Image Quality Metrics

You can evaluate and compare the image quality of previews and other single-slice datasets with a number of different metrics, such as Sharpness, Shannon Entropy, SNR, and FactorQ, in the Image Quality Metrics dialog.

Right-click the data that you want to include in your evaluation and then choose Open Image Quality Metrics in the pop-up menu to open the dialog. You can then choose the objects to include in the comparison, apply a mask to limit computations, and select the metrics for comparison. You can also export the results in the comma-separated values file (*.csv extension) format.

Image Quality Metrics dialog

Image Quality Metrics dialog

Available metrics

 

Description

Sharpness

Is a measure of how accurately a sample is represented and is related to the edge contrast of an image.

Note This metric is calculated using the function numpy.gradient (https://numpy.org/doc/stable/reference/generated/numpy.gradient.html).

Shannon Entropy

Is a measure of the uncertainty in predicting voxel values.
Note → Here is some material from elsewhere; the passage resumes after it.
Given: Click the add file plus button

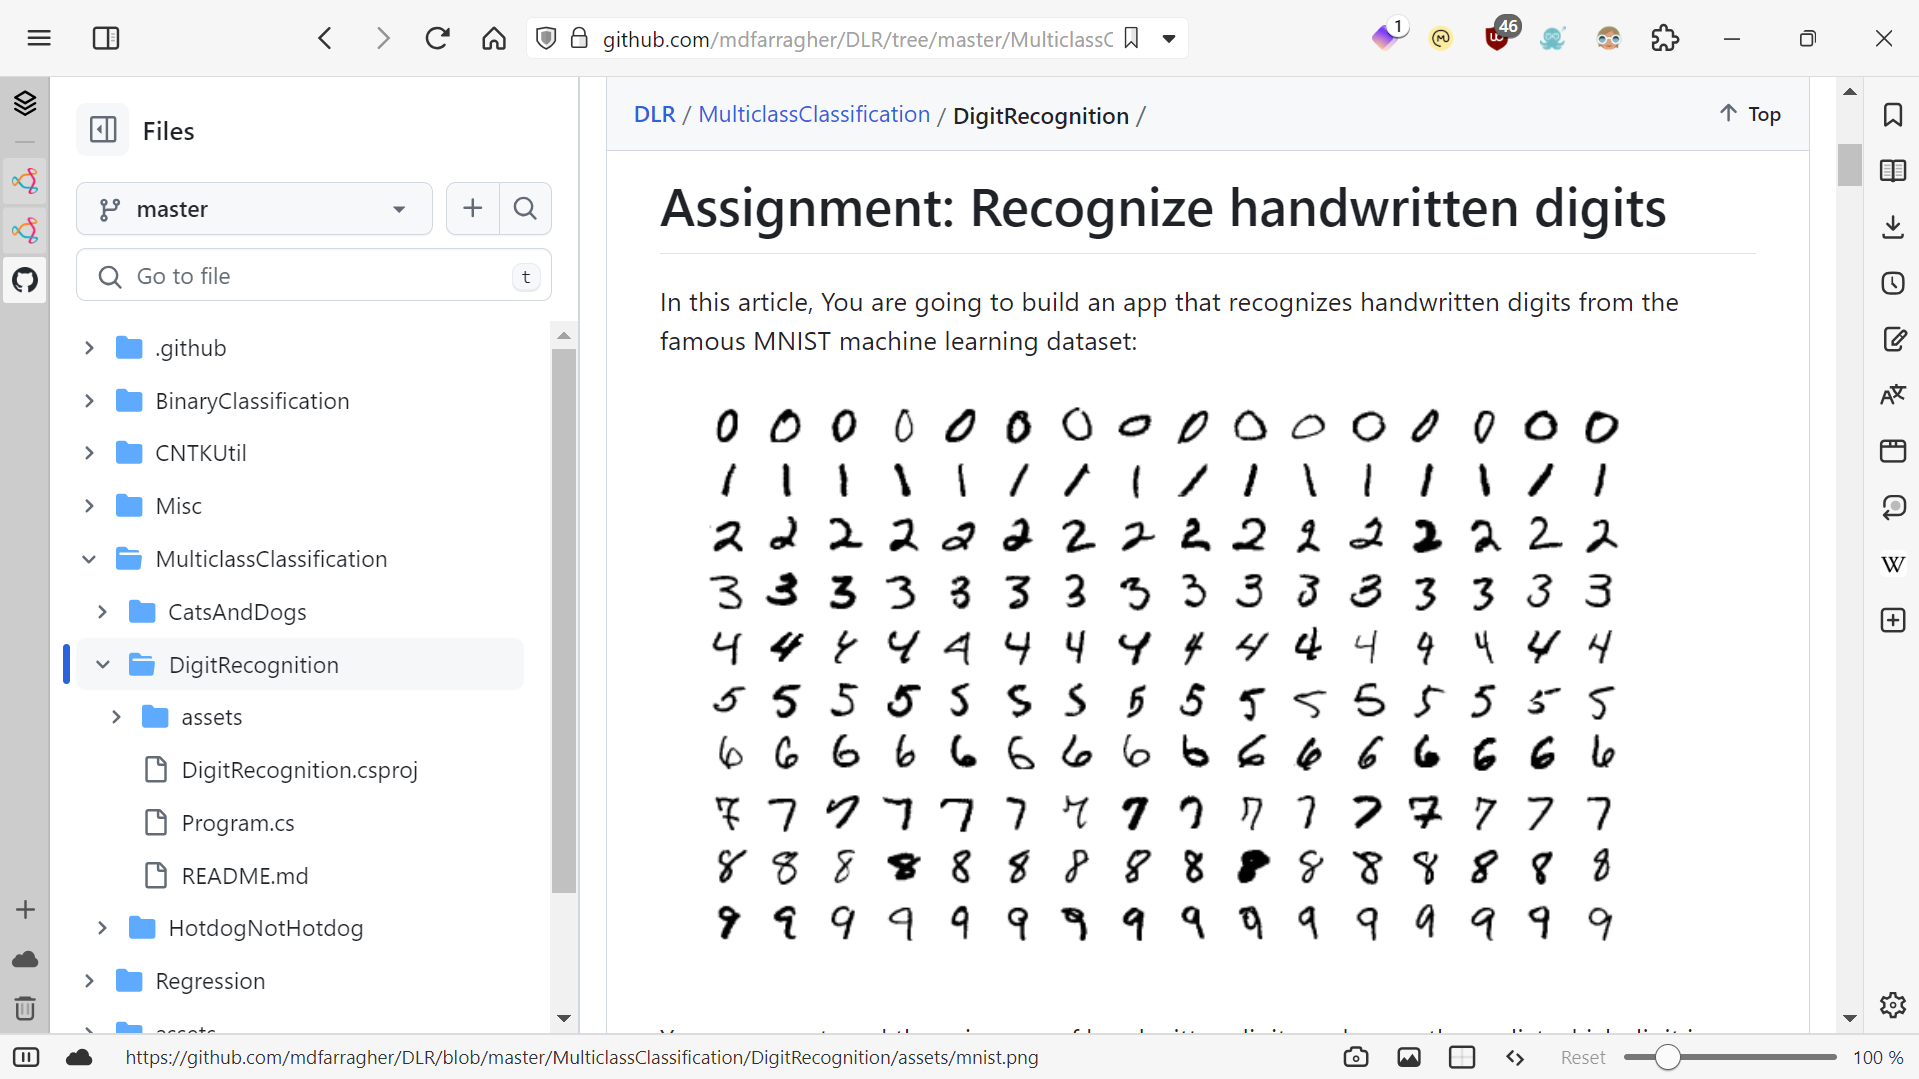Looking at the screenshot, I should point(473,209).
Decreasing values would mean less uncertainty and better image quality.

Note This metric is calculated using the function skimage.measure.shannon_entropy (https://scikit-image.org/docs/0.13.x/api/skimage.measure.html#skimage.measure.shannon_entropy).

SNR

Is the signal-to-noise ratio, which is defined as the ratio of average and standard deviation of a signal or measurement. The higher the ratio, the better the image quality.

Note This definition is only useful for variables that are always non-negative.

FactorQ

Is a measure of the degree of separation of two material classes in the analyzed image and is calculated on the base of a grey value histogram.

Note FactorQ is only meaningful for datasets with two classes.